Dr. Kapoor and his colleagues, including Drs. Poulami Datta, Jason Rockel and Rajiv Gandhi, have identified four harmful molecules that occur at higher levels in the blood following
consumption of a high-fat diet. “Somebody who’s consuming a high-fat diet regularly is more likely to have production of these destructive molecules,” says Dr. Kapoor. Indeed, cardiovascular and other ailments cluster with obesity-related OA.

Understanding how biomarkers interact could lead to better treatments, but it takes time. “You have to get super lucky to discover something,” says Dr. Kapoor. “But you also have to
have the infrastructure in place – and patience.” Investment, too, is vital for this phase, says Dr. Ogilvie-Harris. He was among a group of surgeons who personally contributed a collective $2.5 million as part of the Campaign to Cure Arthritis, which launched in 2011 and has raised $64 million to date.

For now, there is one option available to the millions who might face OA: prevention. Studies point to the role of physical activity, and strength building in particular, in warding off arthritis. “Muscle weakness often precedes the development of arthritis,” Dr. Ogilvie-Harris notes. Part of the landmark U.S. Framingham Heart Study looked at arthritis of the knee and found
that patients with strong quadricep muscles were far less likely to get arthritis. Starting exercise at any age, he says, can significantly improve joint health. Stopping it can trigger a decline.

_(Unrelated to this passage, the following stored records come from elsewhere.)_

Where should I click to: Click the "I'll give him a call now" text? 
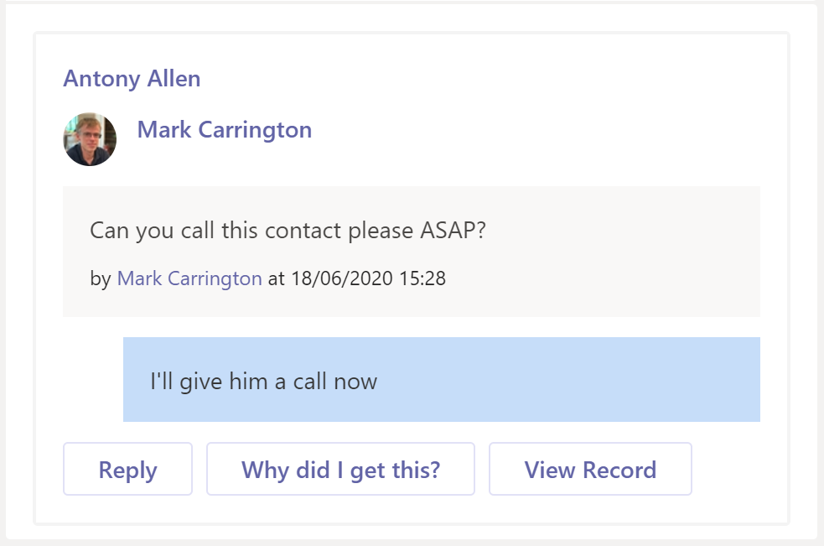[x=263, y=382]
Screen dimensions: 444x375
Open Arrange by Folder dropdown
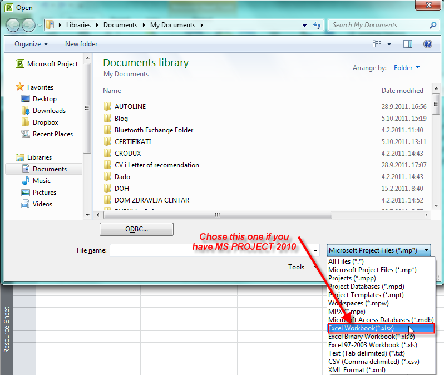point(407,68)
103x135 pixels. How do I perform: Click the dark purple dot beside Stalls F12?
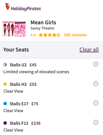[x=5, y=123]
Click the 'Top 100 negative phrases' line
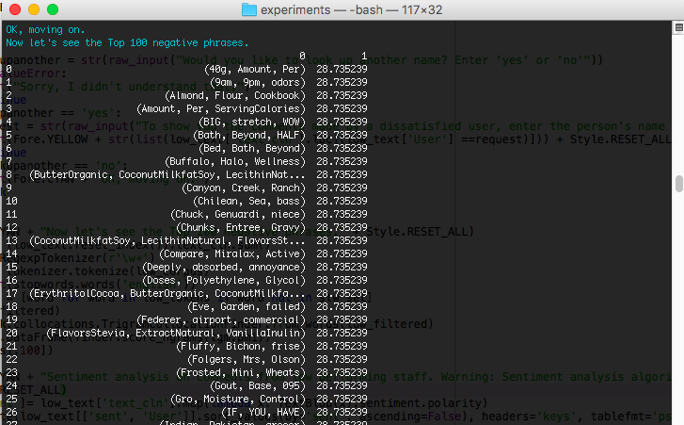 127,42
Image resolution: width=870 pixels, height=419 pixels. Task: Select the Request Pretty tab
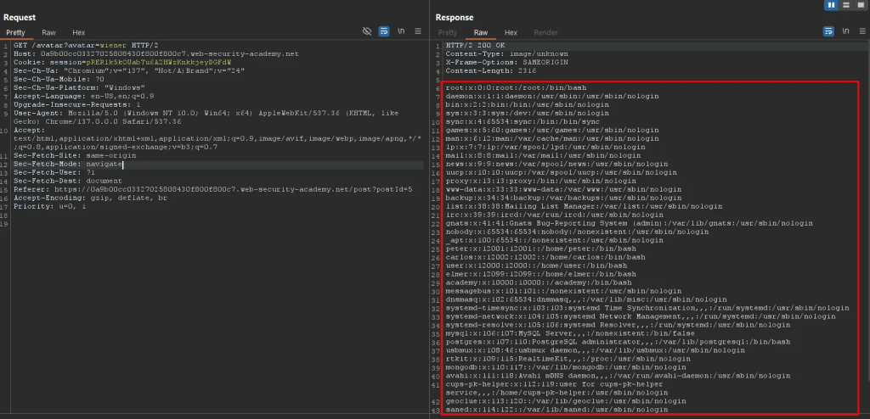[x=16, y=32]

Miller started weightlifting at age 40. When she stops, the effects are immediate: “When I train hard, my back is completely discomfort free,” she says. “Right now, because I can’t lift, it’s worse. But I have never considered giving it up.” She won’t compete again this year, but in January, she and her husband will go to Brazil in search of sun and hard training.

Next June, she wants to compete in the Pan American Games. After that, a year of travel: Spain, Morocco, Egypt, Turkey and India. At age 70, she plans to compete in the World Masters Weightlifting Championships in Japan, where she’ll be among the youngest in her age category and where, she says, “I just might win.”